Dubbed Cyclops Blink, the malware is linked to the Sandworm hacking group. Sandworm, also known as APT 28 and Fancy Bear, has been linked to various hacks over the past six to seven years. Sandworm is believed to be led by Unit 74455 of the Russian Main Intelligence Directorate, a military intelligence agency of the General Staff of the Armed Forces.
Cyclops Blink is described by the UK’s National Cyber Security Center as a replacement framework for the VPNFilter malware first discovered in 2018. Sandworm, like VPNFilter, exploits network devices, primarily small office and home office routers and network attached storage devices.
Although only now detailed, Cyclops Blink is believed to have been active since June 2019. As with VPNFilter, the deployment of Cyclops Blink seems indiscriminate and widespread.
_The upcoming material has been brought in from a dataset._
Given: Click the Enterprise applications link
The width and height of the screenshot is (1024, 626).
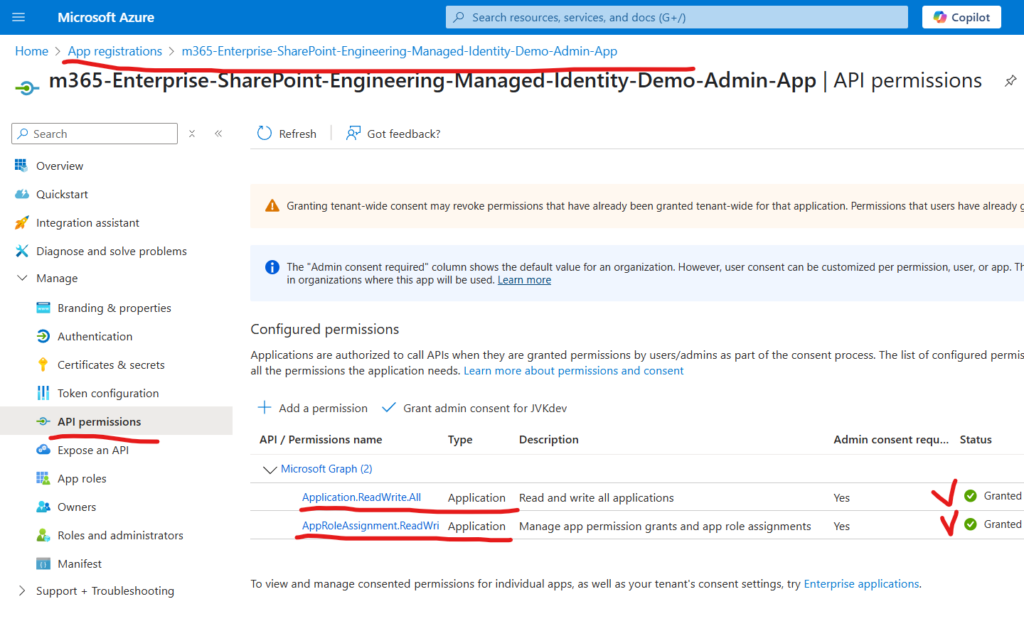Looking at the screenshot, I should tap(861, 583).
So far, Sandworm has mainly deployed Cyclops Blink on WatchGuard devices. WatchGuard Technologies Inc. is a network security vendor that provides products designed to protect computer networks from outside threats.
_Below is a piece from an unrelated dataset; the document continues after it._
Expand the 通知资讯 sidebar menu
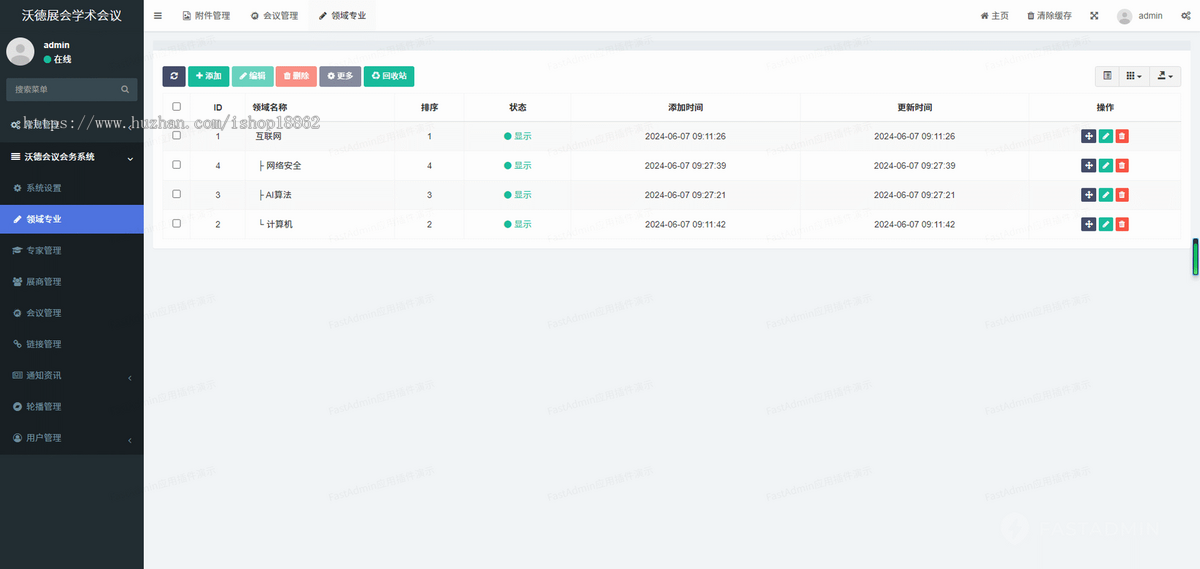Image resolution: width=1200 pixels, height=569 pixels. tap(71, 376)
The malware itself is described as sophisticated and modular with the functionality to send device information back to a server. Cyclops Blink may allow downloading and execution of files. The modular nature of the malware also allows Sandworm to implement additional functionality as needed.
After the exploitation, Cyclops Blink organizes the victim’s devices into clusters and each deployment has a list of IP addresses and command and control ports that it uses. Sandworm and compromised device communications are protected by Transport Layer Security using individually generated keys and certificates. Sandworm manages Cyclops Link by connecting the command and control layer through the Tor network.
The agencies warn that Cyclops Blink persists across reboots and throughout legitimate firmware updates.
Working with the UK’s NCSC, the US Federal Bureau of Investigation, the Department of Homeland Security’s Cybersecurity and Infrastructure Agency, and the Federal Bureau of Investigation, WatchGuard has provided tools and guidance to enable the detection and the removal of Cyclops Blink. Details on how to do this are here.
Additionally, the warning states that if a device is identified as infected with Cyclops Blink, it should be assumed that all passwords present have been compromised and therefore need to be replaced.